The method proposed in this study is simple in concept and implementation, as shown in Figure 2. The implementation requires two hyperparameters: 1) the number of epochs to wait before turning dropout on or off; 2) the drop rate p, which is similar to the standard dropout rate. This study shows that these two hyperparameters can ensure the robustness of the proposed method.
The researchers conducted an empirical evaluation on the ImageNet-1K classification dataset with 1000 classes and 1.2M training images, and reported top-1 verification accuracy.
The specific results are first shown in Table 1 (upper part) below. Early dropout continues to improve test accuracy and reduce training loss, indicating that dropout in the early stage helps the model fit better. data. The researchers also show comparisons with standard dropout and stochastic depth (s.d.) using a drop rate of 0.1, both of which have a negative impact on the model.
Additionally, the researchers improved the method for these small models by doubling the training epochs and reducing the mixup and cutmix intensity. The results in Table 1 below (bottom) show significant improvements in baseline accuracy, sometimes significantly exceeding the results of previous work.

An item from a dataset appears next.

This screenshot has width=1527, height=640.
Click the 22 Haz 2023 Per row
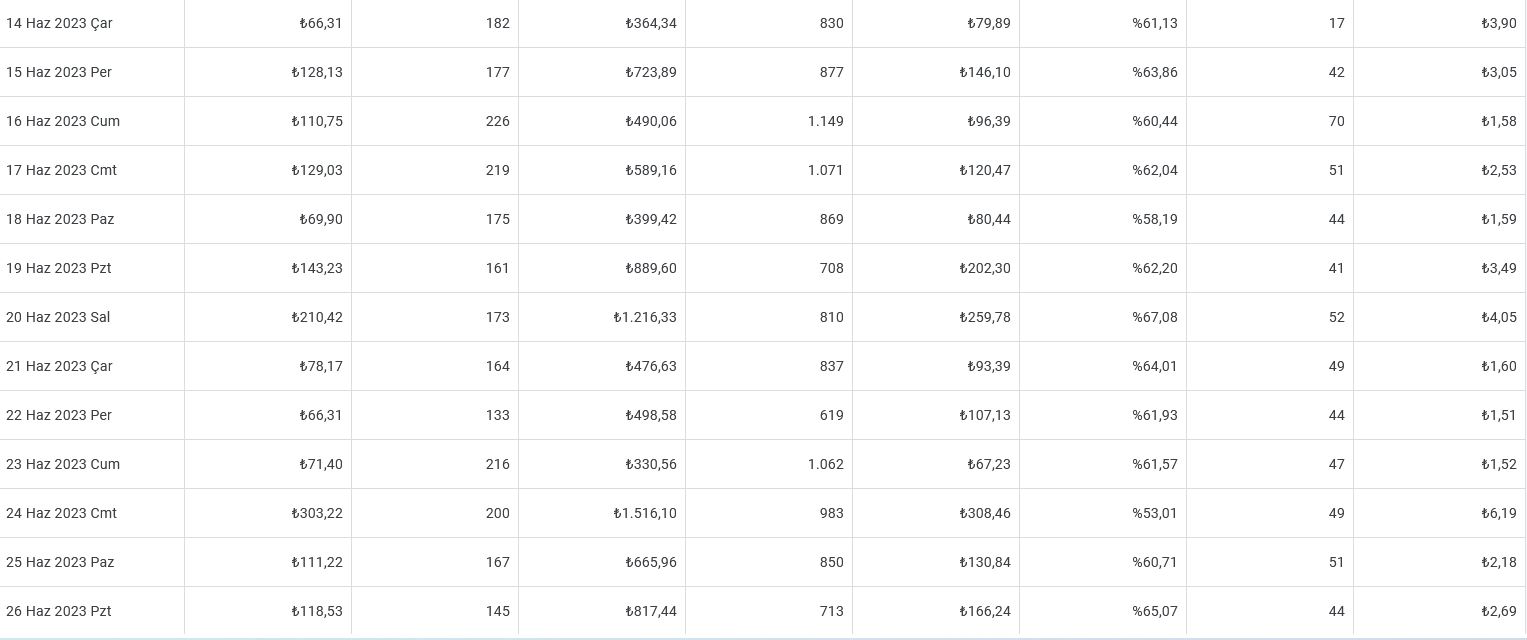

To evaluate late dropout, the researchers chose larger models, namely ViT-B and Mixer-B with 59M and 86M parameters respectively. , using basic training methods.

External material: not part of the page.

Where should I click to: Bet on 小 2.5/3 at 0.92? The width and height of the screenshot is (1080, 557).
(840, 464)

The results are shown in Table 3 below. Compared with standard s.d., late s.d. improves the test accuracy. This improvement is achieved while maintaining ViT-B or increasing the Mixer-B training loss, indicating that late s.d. effectively reduces overfitting.
Finally, the researchers fine-tuned the pre-trained ImageNet-1K models on downstream tasks and evaluated them . Downstream tasks include COCO object detection and segmentation, ADE20K semantic segmentation, and downstream classification on five datasets including C-100. The goal is to evaluate the learned representation during the fine-tuning phase without using early dropout or late dropout.
The results are shown in Tables 4, 5 and 6 below. First, when fine-tuned on COCO, the model pre-trained using early dropout or s.d. always maintains an advantage.
Secondly, for the ADE20K semantic segmentation task, the model pre-trained using this method is better than the baseline model.
Finally, there are downstream classification tasks. This method improves the generalization performance on most classification tasks.
For more technical details and experimental results, please refer to the original paper.